“Torchwood – Miracle Day” season 4, episode 10 – ‘The Gathering’

“Torchwood – Miracle Day” season 4, episode 10 – ‘The Gathering’

Another series of “Torchwood” drew to an end on BBC 1 in the UK on Thursday night and after watching the conclusion, I’m not sure that I want to see another one.

In which events are resolved, things are blown up and poor Esther...oh, watch the episode.

BIG CHUFFING SPOILERS quite obviously follow for the events of the finale.  Was it eccentric? Yes, definitely.  Did we get classic “Torchwood” moments of mind-futzing absurdity? Well, if you count doomed new girl Esther doing more stupid, illogical shizz to drive the plot along, yes.  By all means, Esther, please hand-deliver the vital Deus Ex Machina to that anonymous soldier dude you’ve never met before so he can turn out to be a suicide bomber.  Has the concept of ‘trust no one’ skipped a generation of US governmental operatives?  Did those illogical moments continue throughout?  Oh yes – the concept of the Three Families having eyes and ears everywhere and still not being able to outsmart Torchwood beggared belief.  This is an organisation whose approach to infiltrating a secret base is to make as much fuss as possible, enlist a deranged paedophile to strap explosives to himself and perform a globally-overlapping pair of wildly theatrical monologues when they should be kicking some arse.

Did Captain Jack Harkness (the character forever known to me and my friends as SexyGaySpaceJesus) have an ideal showcase to display his entire bag of tricks, with tragic pouting, tortured suffering and messianic posing all to the fore?  Yes, indeed.  Did anything get resolved?  Yes, the great Gaia-based Vajayjay running through the centre of the earth, and the rationale for the miracle underpinning the series, was rendered ineffective by a timely infusion of Cap’n Jack and Agent Rex’s commingled blood, vast spatters of O negative gushing out of their respective chest wounds and causing lots of stuff to blow-up in as cinematic a fashion as the budget allowed – which, in fairness, was pretty cinematic.

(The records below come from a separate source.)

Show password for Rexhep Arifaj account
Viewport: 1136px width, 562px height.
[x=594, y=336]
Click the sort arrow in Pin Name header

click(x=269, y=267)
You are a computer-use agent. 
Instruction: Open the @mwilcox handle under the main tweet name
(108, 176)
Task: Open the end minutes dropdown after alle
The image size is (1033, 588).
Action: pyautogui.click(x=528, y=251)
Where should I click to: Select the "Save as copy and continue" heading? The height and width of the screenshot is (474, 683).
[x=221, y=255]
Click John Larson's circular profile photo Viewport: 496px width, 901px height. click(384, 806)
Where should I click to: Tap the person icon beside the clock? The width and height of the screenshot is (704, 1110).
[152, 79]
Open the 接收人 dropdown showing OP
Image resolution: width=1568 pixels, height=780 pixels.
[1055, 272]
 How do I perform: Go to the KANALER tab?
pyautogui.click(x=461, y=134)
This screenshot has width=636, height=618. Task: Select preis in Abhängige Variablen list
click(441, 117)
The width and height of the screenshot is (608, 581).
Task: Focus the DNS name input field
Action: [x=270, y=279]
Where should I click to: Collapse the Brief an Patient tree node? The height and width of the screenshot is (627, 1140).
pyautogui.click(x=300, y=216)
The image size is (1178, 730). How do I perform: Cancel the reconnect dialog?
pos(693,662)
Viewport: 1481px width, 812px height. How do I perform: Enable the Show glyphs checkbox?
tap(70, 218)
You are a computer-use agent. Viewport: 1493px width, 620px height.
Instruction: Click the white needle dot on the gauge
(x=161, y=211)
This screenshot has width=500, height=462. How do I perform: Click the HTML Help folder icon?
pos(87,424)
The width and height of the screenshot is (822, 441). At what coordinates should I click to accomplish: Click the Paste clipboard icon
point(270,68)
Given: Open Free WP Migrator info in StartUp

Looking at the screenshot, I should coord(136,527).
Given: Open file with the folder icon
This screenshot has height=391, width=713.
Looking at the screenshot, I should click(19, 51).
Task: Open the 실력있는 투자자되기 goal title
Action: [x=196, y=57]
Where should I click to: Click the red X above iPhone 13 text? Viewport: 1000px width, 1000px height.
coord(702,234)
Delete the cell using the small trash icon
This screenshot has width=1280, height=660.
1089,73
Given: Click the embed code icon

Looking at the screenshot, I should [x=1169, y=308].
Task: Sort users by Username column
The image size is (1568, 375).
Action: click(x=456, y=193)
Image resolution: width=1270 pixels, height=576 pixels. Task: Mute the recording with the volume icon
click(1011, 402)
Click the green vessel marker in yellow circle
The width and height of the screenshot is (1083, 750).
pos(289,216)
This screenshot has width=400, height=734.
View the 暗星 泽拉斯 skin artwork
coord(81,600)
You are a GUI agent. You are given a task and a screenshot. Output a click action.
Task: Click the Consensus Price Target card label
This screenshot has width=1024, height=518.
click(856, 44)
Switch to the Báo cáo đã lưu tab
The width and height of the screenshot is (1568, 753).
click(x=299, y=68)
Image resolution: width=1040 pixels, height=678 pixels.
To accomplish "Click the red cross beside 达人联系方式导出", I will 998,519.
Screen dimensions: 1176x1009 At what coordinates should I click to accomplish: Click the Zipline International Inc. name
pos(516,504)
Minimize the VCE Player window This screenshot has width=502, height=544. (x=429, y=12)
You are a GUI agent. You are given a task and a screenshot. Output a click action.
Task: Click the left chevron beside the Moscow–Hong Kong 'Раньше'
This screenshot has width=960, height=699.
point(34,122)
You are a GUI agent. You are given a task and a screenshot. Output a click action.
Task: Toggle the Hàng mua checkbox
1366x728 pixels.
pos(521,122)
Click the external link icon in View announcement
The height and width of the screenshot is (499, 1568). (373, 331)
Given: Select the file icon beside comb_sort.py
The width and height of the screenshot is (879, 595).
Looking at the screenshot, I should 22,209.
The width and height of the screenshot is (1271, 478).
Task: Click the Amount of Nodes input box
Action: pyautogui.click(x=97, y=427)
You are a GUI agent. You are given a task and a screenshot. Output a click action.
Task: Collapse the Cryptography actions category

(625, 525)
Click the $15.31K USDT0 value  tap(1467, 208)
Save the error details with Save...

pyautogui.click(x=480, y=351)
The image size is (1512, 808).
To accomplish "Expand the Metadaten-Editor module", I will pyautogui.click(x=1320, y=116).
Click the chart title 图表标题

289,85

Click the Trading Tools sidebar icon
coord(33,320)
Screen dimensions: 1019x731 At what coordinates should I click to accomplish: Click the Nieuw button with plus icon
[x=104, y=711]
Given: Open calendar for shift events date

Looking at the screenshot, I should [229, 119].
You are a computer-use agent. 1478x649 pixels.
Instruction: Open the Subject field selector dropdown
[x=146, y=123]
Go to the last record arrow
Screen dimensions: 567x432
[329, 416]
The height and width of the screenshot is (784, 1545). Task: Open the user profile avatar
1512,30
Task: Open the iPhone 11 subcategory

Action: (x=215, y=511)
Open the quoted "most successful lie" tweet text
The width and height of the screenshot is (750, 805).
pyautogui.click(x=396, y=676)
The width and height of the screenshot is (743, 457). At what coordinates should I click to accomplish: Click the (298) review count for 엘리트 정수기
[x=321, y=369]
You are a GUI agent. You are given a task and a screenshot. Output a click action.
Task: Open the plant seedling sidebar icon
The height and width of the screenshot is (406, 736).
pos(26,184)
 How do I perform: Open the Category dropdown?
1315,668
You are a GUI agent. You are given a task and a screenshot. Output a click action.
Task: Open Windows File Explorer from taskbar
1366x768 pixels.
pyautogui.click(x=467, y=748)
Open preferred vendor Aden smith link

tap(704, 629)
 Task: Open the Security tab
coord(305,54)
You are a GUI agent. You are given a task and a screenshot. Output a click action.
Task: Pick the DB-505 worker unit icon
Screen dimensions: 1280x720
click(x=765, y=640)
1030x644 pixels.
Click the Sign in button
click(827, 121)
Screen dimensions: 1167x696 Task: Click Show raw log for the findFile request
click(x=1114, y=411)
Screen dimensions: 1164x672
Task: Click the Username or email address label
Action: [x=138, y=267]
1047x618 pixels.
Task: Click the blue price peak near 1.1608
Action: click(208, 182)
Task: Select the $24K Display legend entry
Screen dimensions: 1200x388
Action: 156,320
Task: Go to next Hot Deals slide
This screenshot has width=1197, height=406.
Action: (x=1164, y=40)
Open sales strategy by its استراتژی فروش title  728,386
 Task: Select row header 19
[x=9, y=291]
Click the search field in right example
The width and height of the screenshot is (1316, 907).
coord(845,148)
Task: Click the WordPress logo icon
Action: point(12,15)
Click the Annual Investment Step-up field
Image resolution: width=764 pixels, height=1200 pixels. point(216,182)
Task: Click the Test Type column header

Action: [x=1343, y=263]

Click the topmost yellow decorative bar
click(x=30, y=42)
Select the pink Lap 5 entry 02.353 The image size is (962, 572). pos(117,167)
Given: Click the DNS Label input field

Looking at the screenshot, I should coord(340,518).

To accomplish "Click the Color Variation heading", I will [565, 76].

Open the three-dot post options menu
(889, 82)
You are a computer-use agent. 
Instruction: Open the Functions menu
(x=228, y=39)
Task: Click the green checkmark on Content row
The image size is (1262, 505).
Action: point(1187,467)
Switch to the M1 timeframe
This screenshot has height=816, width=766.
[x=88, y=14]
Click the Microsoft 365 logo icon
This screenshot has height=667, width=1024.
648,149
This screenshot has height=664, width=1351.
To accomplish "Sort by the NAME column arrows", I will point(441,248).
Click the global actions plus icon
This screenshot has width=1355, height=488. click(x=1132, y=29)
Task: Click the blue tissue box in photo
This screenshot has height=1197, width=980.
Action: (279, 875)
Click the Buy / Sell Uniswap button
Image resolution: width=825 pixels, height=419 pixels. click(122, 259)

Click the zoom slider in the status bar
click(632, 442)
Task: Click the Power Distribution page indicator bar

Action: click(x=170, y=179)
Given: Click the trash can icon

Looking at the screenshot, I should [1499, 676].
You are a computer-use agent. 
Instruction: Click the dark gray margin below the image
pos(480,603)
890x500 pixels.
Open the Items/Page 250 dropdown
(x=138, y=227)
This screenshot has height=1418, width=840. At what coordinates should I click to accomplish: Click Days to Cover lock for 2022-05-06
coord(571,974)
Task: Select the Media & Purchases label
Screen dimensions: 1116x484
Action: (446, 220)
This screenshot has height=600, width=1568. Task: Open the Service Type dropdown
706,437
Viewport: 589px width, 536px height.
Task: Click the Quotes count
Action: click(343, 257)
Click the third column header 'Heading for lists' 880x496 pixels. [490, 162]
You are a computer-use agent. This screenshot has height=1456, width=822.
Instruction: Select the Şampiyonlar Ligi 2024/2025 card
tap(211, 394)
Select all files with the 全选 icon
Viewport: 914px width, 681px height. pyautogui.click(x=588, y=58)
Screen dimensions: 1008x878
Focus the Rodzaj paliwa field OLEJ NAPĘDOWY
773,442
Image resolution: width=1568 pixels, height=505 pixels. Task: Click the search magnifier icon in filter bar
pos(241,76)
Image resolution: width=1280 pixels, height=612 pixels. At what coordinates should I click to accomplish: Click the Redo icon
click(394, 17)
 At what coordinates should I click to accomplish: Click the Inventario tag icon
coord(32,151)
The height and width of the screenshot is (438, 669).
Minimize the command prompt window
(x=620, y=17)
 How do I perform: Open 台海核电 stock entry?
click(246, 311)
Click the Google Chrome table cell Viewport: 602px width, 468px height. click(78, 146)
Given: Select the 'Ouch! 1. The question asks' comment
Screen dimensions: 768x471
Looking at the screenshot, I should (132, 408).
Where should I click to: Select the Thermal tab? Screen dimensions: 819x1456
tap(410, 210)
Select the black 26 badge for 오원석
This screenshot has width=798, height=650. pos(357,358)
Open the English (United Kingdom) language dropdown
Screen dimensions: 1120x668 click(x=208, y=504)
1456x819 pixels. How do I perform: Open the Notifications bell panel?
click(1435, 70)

Was this stuff absolutely pulled out of Russell T. Davies’ bottom at the last-minute to try to bring closure to a story which absolutely wasn’t hanging together?  I suspect so.

Much debate online has revolved around whether there was ever enough plot to justify the 10 episode run and after watching the final episode it seems that there really wasn’t – there was five episodes of plot here and the meandering quality of episodes in the middle of the run utterly killed the momentum.

To summarise events – we’re in Wales, we’re in America, nobody’s dead, Captain Jack’s mortal, FBI agent Rex is alive, hang on – everyone’s alive, what does it mean, that evil undead paedophile’s a cult figure, Esther’s sister has mental problems, who’s going to look after Esther’s nieces, that doctor’s been killed off, there’s a secret conspiracy, three families, category one, let’s go back to Wales, Gwen’s Dad is Cat One, Gaia Space Vajayjay – not so much a plot as a truly terrifying Billy Joel list song, as yet unwritten.

Knock-down, drag-out battles for Captain Jack and Gwen. She's Welsh, you know.

Obviously, all concerned want to carry on with the show – the core “Torchwood” team of Jack and Gwen survived, oily PR witch Jilly Kitzinger survived to find a new job (what is Plan B?), Rex had Jack’s blood transfused on arrival in Argentina and now appears to have his immortality problem after an assassination attempt by undercover Three Families agent Charlotte Willis resulted in her death and Rex’s rebirth.

There’s presumably a story to tell in the next series if it happens, but I don’t know that this co-production approach was the best thing for the show, as it seemed to result in a series which was neither eccentric enough to be “Torchwood” true nor action-packed and conspiracy-driven enough to appeal to the viewers of a show like “24”.  Far more problematic for me – this iteration of the “Doctor Who” spin-off followed the excellent “Children of Earth” mini-series and had none of the bleakness, horror and tension of that five-episode stunner. It was a curious, hobbled kind of beast – just not weird enough for the SF heads and too bloody strange by half for the casual viewer to lazy to change the channel to ITV 1.